Un processo difficile da modificare se non in una visione ampia e di lungo respiro, basti vedere il divario tra l’evoluzione delle norme (leggi, LEA, Piano Cronicità, linee guida, ecc.), che progressivamente hanno incluso alcuni aspetti legati alla persona e la loro reale applicazione, gap fotografato bene dagli indicatori scelti per il monitoraggio che evitano accuratamente queste ampie zone scoperte.

Si parla di “one health” ma è solo l’ultimo slogan di un sistema che arranca, perché un approccio unitario alla salute presuppone una visione integrata dell’essere umano e della sua vita nel contesto e non il semplice affiancamento di variabili.

Non vorrei restringere questo più ampio discorso alla psicologia ed al suo ruolo nei contesti sanitari, un tema a me caro da decenni e ben prima del mio attuale ruolo di rappresentanza, ma il sotto-utilizzo e la sistematica sottovalutazione di questa scienza e di questa professione è uno degli aspetti più lampanti di quanto evidenziato sopra.

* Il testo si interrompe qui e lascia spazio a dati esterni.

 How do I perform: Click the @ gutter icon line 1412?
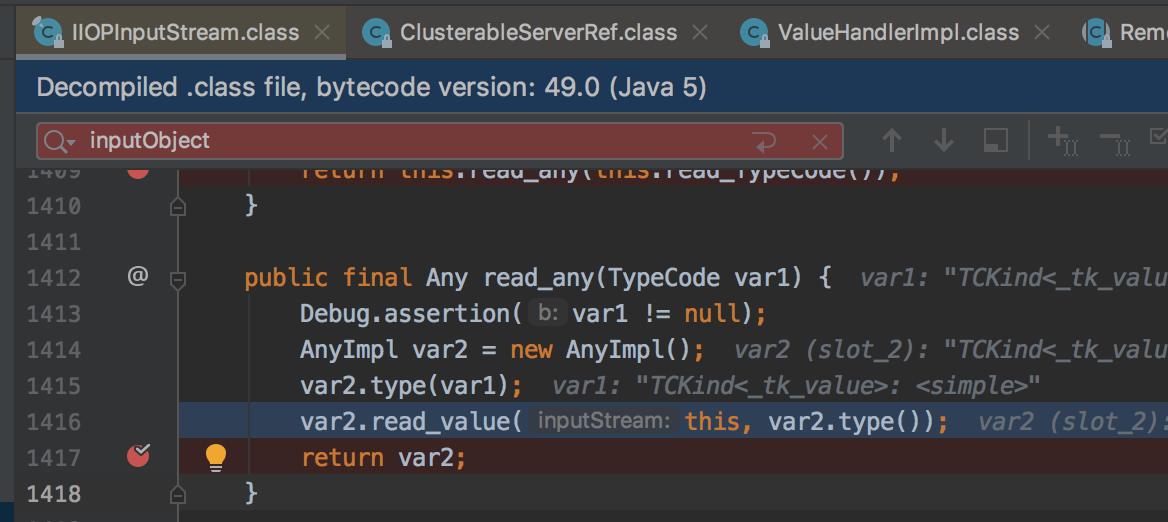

Basti pensare che una semplice legge di efficientamento dei pochi psicologi presenti nel SSN, che prevede il loro coordinamento a livello di azienda sanitaria (funzione aziendale di psicologia) per meglio organizzarli, a quasi tre anni dalla sua promulgazione attende ancora l’intesa Stato-Regioni sulle linee attuative, nonostante la commissione ministeriale (con dentro le regioni) abbia concluso i suoi lavori da molti mesi.

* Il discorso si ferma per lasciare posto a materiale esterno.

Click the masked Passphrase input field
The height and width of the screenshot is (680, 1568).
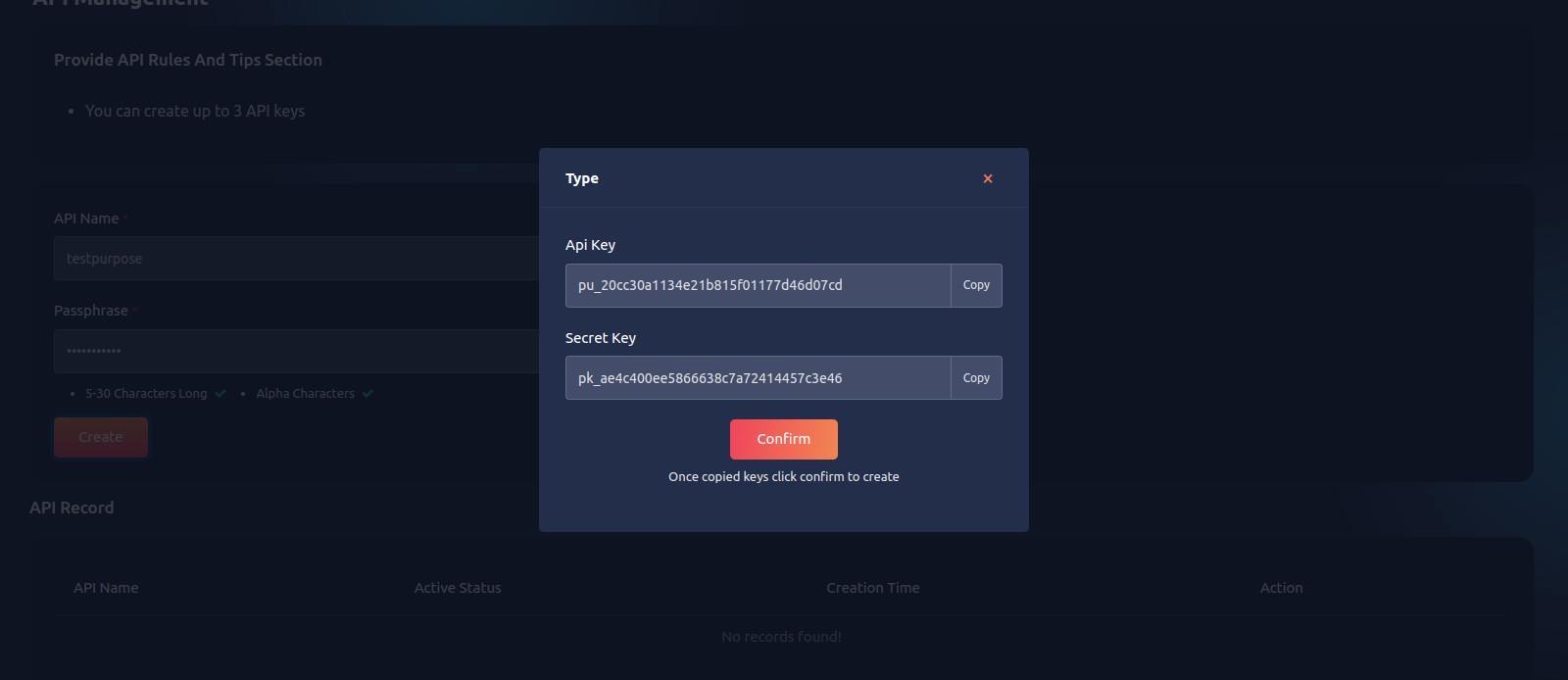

Questo approccio, che abbiamo definito “person-neglect”, ovvero di negligenza attenzionale verso gli aspetti legati al funzionamento dell’intera persona e della sua dimensione umana (psicologica), non trova neanche giustificazione nella mancanza, inefficacia o costo di un approccio più integrato, visto che esistono oramai conclamate evidenze che l’attenzione a questi aspetti riduce i costi e aumenta l’efficacia degli interventi, oltre che la soddisfazione delle persone. Persino la psicoterapia risulta meno costosa dei farmaci in tante situazioni, vista la maggiore efficacia, i benefici più duraturi e i minori effetti collaterali, giusto per fare un esempio, ma il SSN praticamente non la utilizza più.

Perdurare con questo neglect non solo rende sempre più insoddisfatti i cittadini (e spesso gli stessi operatori) ma, se non superato, sarà una delle cause del default del SSN, a meno che questa non sia la reale intenzione.